2. First-to-Ahead-by-K Error Correction

Multiple independent agents vote on each subtask. The first answer to achieve a K-vote lead wins. This decorrelates errors and ensures consensus.

Subtask: "What is 12 × 8?"

Agent 1: "96"  ✓
Agent 2: "96"  ✓
Agent 3: "86"  ✗

With K=2, "96" wins (2 votes vs 1)

3. Red-Flagging

Detect linguistic markers of uncertainty or confusion and automatically retry:

Response: "Hmm, wait maybe I should reconsider..."
Action: 🚩 Red flag detected → Retry this step

Why MAKER?

Standard LLMs:

  • Error rate: ~0.5-1% per step
  • Reliable for: ~100-300 consecutive steps
  • Result: Failure on complex multi-step tasks

MAKER:

  • Error rate: Near-zero through voting
  • Reliable for: 1,000,000+ consecutive steps
  • Result: Zero errors on benchmark tasks

Setup

First, install the package and set up your API key:

composer require claude-php-agent

Set your Anthropic API key:

export ANTHROPIC_API_KEY='your-api-key-here'

Or create a .env file:

ANTHROPIC_API_KEY=your-api-key-here

Tutorial 1: Your First MAKER Agent

Let's start with a simple example to understand the basics.

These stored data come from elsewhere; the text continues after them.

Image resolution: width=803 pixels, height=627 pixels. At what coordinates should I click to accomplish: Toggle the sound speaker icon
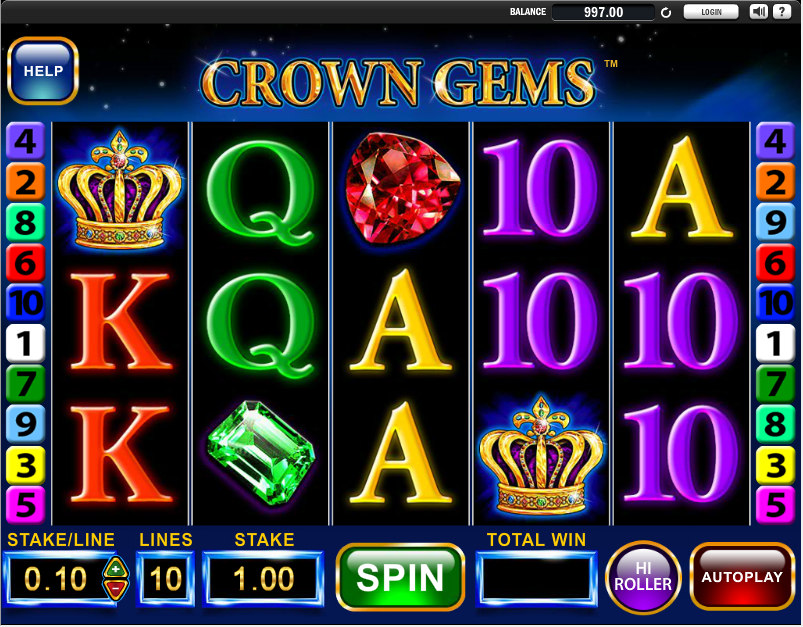point(758,12)
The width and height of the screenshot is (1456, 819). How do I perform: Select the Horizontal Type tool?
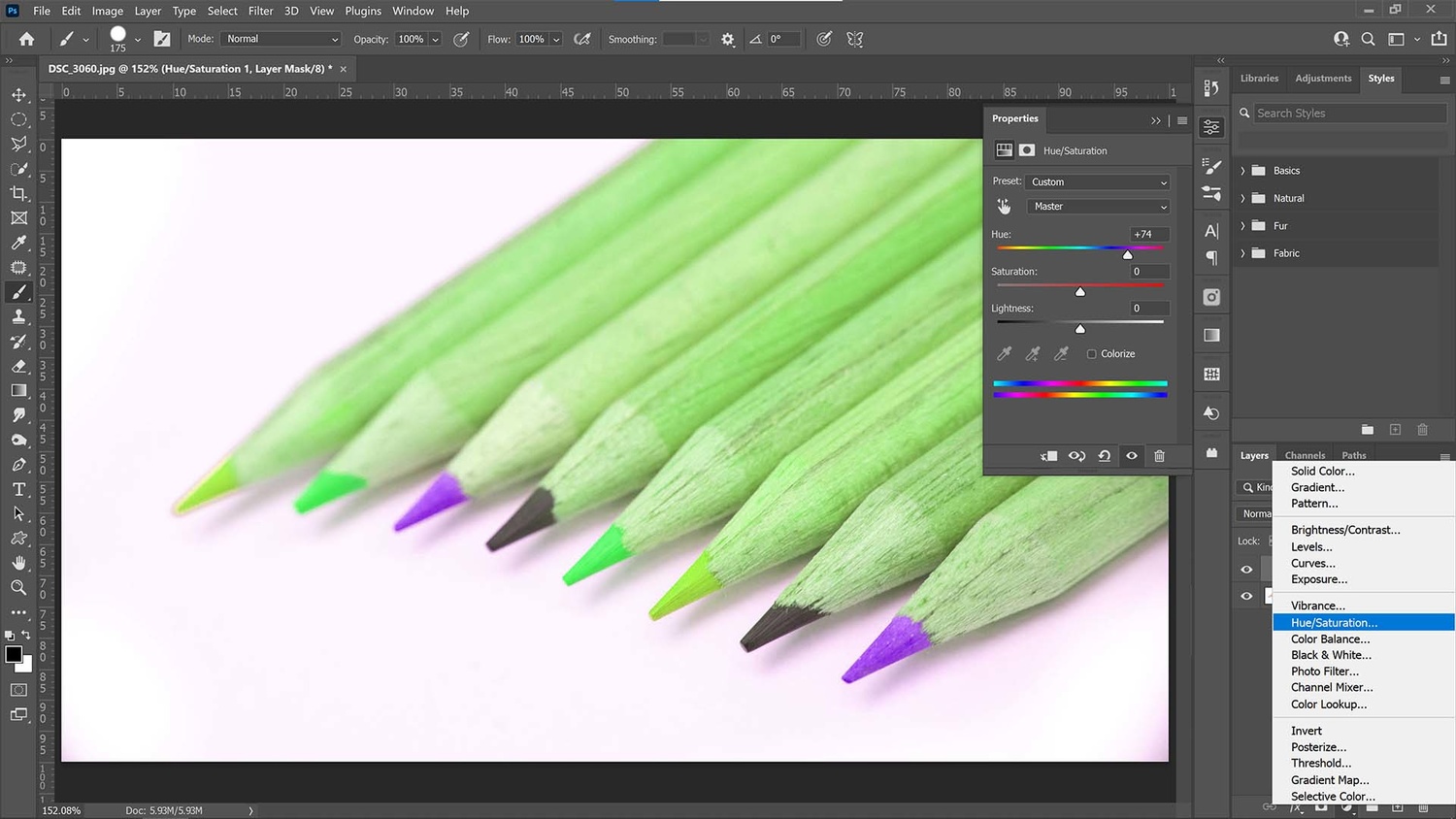click(x=18, y=489)
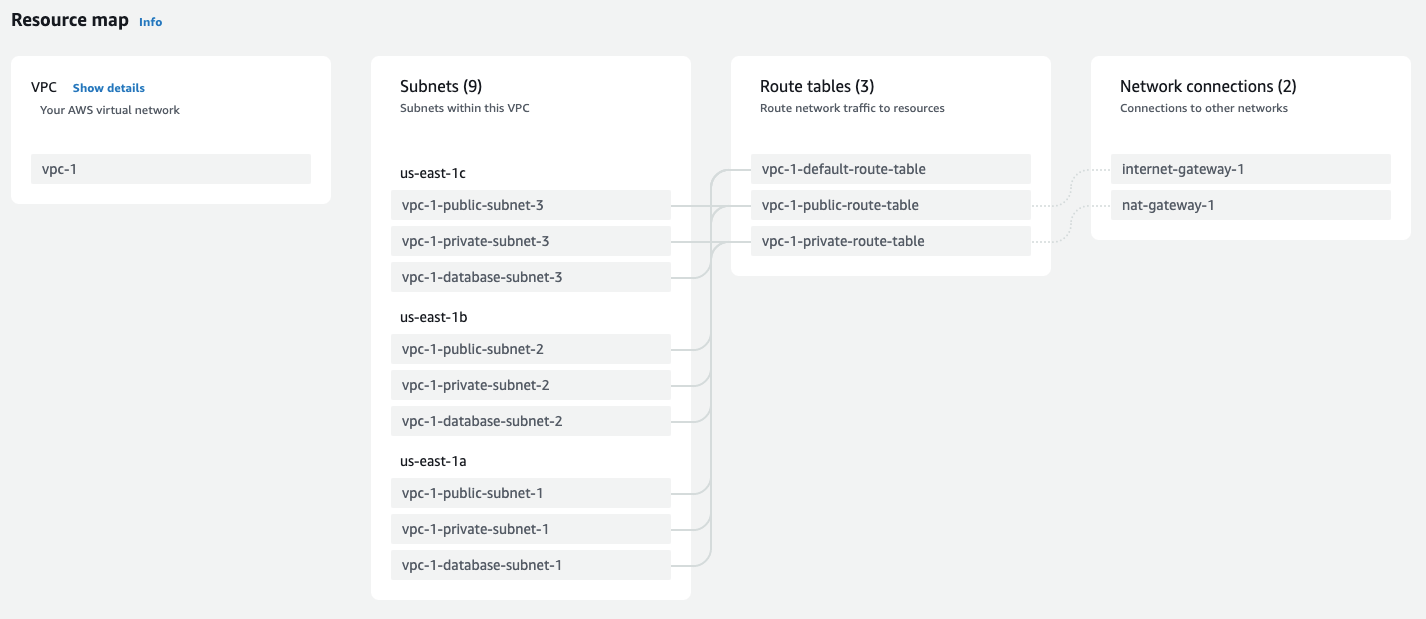Screen dimensions: 1426x619
Task: Click the Network connections (2) heading
Action: click(x=1208, y=87)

Step 1: Create Your First Agent

Create a file my_first_maker.php:

<?php
require_once 'vendor/autoload.php';

use ClaudeAgents\Agents\MakerAgent;
use ClaudePhp\ClaudePhp;

// Initialize the Claude client
$client = new ClaudePhp(apiKey: getenv('ANTHROPIC_API_KEY'));

// Create a MAKER agent with default settings
$maker = new MakerAgent($client, [
    'name' => 'my_first_maker',
    'voting_k' => 2,              // First to lead by 2 votes wins
    'enable_red_flagging' => true, // Enable uncertainty detection
]);

// Solve a simple multi-step problem
$task = "Calculate: (10 + 5) × 3 - 8. Show each step.";

echo "Task: {$task}\n\n";

$result = $maker->run($task);

if ($result->isSuccess()) {
    echo "Answer:\n{$result->getAnswer()}\n\n";
    
    // View execution statistics
    $stats = $result->getMetadata()['execution_stats'];
    echo "Execution Statistics:\n";
    echo "  Total Steps: {$stats['total_steps']}\n";
    echo "  Atomic Executions: {$stats['atomic_executions']}\n";
    echo "  Votes Cast: {$stats['votes_cast']}\n";
    echo "  Red Flags: {$stats['red_flags_detected']}\n";
    echo "  Error Rate: " . $result->getMetadata()['error_rate'] . "\n";
} else {
    echo "Error: {$result->getError()}\n";
}

Run it:

php my_first_maker.php

Expected Output:

Task: Calculate: (10 + 5) × 3 - 8. Show each step.

Answer:
Step 1: Calculate 10 + 5 = 15
Step 2: Calculate 15 × 3 = 45
Step 3: Calculate 45 - 8 = 37

Final Answer: 37

Execution Statistics:
  Total Steps: 4
  Atomic Executions: 3
  Votes Cast: 9
  Red Flags: 0
  Error Rate: 0.0

Understanding What Happened

  1. Task Analysis: The agent detected this was a multi-step calculation
  2. Decomposition: Broke it into 3 atomic operations
  3. Voting: Each operation had ~3 votes (with K=2, needs 2-vote lead)
  4. Composition: Results were combined into the final answer
  5. No Errors: All steps executed successfully

Tutorial 2: Understanding Decomposition

Let's explore how MAKER decomposes tasks.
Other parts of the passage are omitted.